The key factor is that the people in dispute are encouraged to adopt a collaborative stance towards finding a solution rather than the more usual adversarial positioning that produced the conflict in the first place.

Participation is voluntary, and the mediator is there to facilitate dialogue, using his or her skills and experience. This means that the outcome of the dispute is decided by the disputing parties, not the mediator. Mediated agreements tend to succeed because they result from a process that allows parties to co-create their own solutions.

When is mediation appropriate?

Mediation works in situations where the parties are willing to participate in discussions aimed at resolving the dispute. Obviously, when people are in conflict they may not be ‘willing to participate’ and they may initially reject the idea of mediation. However, part of the mediator’s role is to engage with the disputants and explain the approach. All most mediators ask is to have that initial discussion with each party, in private, to understand their views and see what can be done.

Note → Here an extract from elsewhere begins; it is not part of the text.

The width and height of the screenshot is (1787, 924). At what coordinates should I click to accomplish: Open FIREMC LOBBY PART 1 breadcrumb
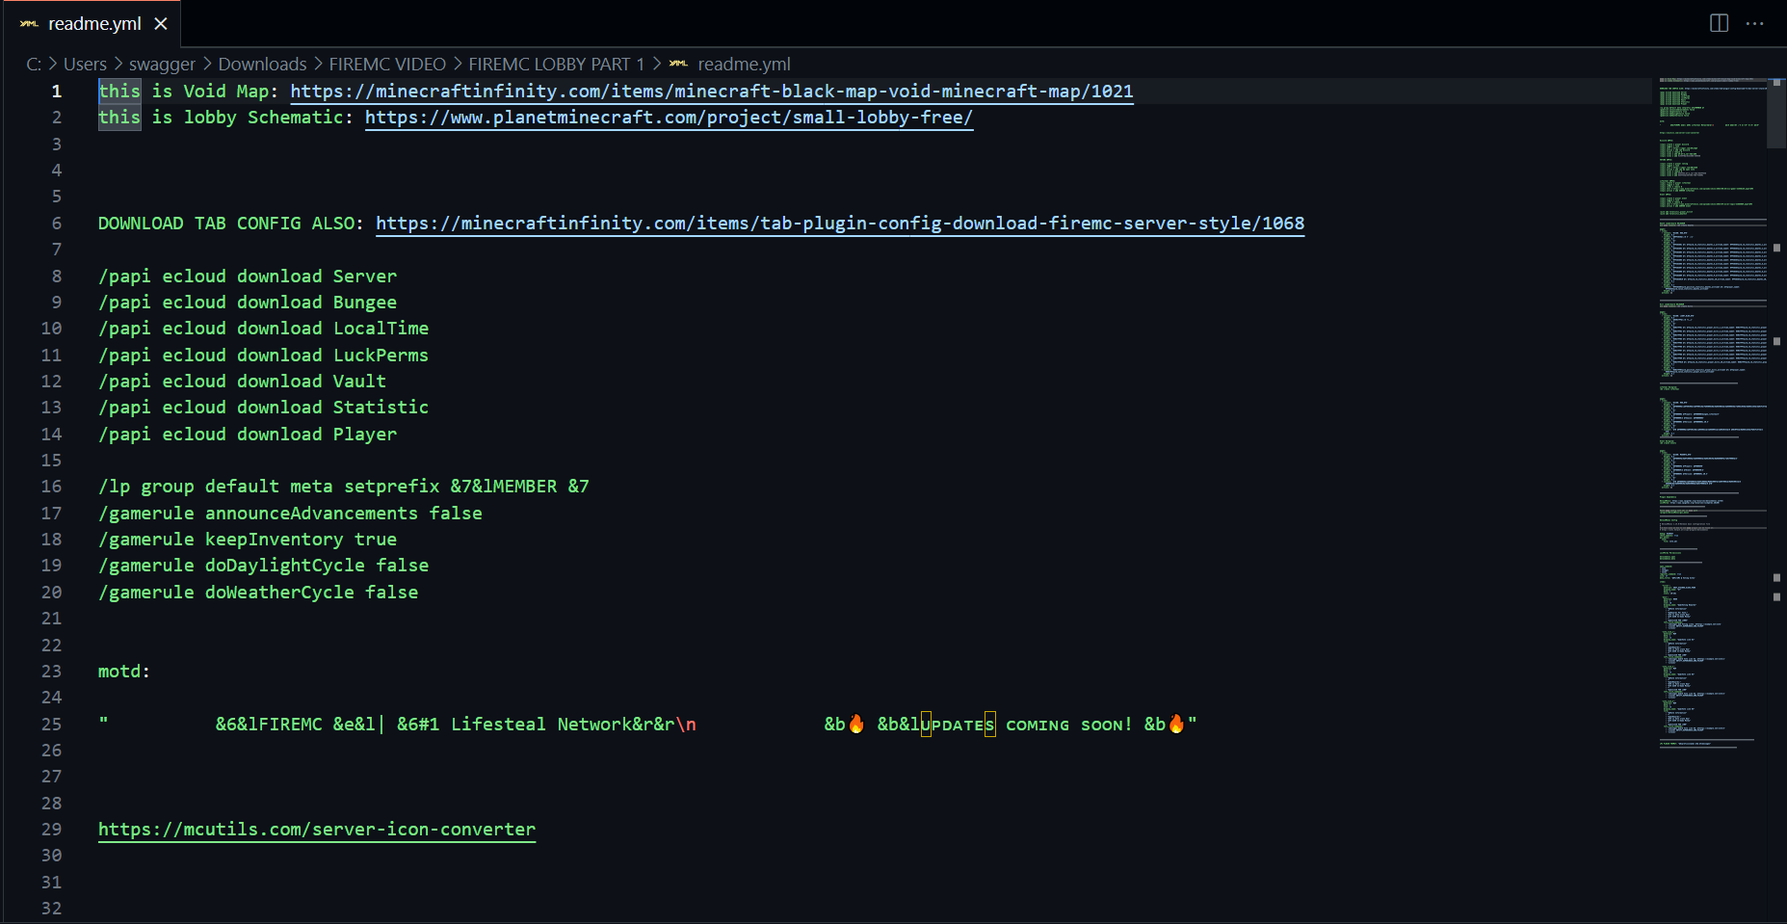(556, 64)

As the mediator’s role is to facilitate dialogue, this approach is particularly valuable when the parties need to maintain a continuing relationship. This makes it ideal for workplace mediation, and it is used in many other settings such as family, community, schools, cross-cultural and socio-political.

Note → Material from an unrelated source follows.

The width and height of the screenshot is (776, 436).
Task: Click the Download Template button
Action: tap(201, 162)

Something that’s often overlooked when there is a conflict between employees or staff members is that the ‘formal’ processes in organisations – disciplinary and grievance procedures, for example – can alienate the disputants still further.

They do nothing to restore the working relationship between colleagues. As the people in conflict usually have to work together (if they didn’t there’d be no conflict), surely this should be a primary aim of any attempt to settle a dispute. What’s more, people who know – or have learned – how to get on with each other can generally sort out their own differences like ‘responsible adults’.

What is involved?

Once the mediator has made contact with disputing parties, he or she will meet with each of them separately to ensure that the case is appropriate for mediation, and to answer any questions. If both sides agree then a series of meetings will follow, separately at first and then involving both parties and the mediator together. Typically this will all be done in a day, though mediation can equally take place over several shorter sessions. Overall the process should last no more than a few hours in either case.

The benefits of mediation

Mediation is entirely a voluntary and confidential process where the parties work collaboratively to find their own outcome. The benefits far outweigh the time involved and the cost of mediation. When these factors are weighed against the potential damage an unresolved conflict can cause (it ripples out and affects others, not just the disputants), the risks to the organisation, and the losses which can accrue (think of the lost management time, for example), mediation wins hands-down.

A final point under the ‘benefits’ heading is that, following mediation, the parties report peripheral advantages such as improved relationships colleages generally, greater self-understanding, and insight. Lastly, most agree that they’ll be able to handle future differences more constructively, without allowing them to escalate, as they did pre-meditation.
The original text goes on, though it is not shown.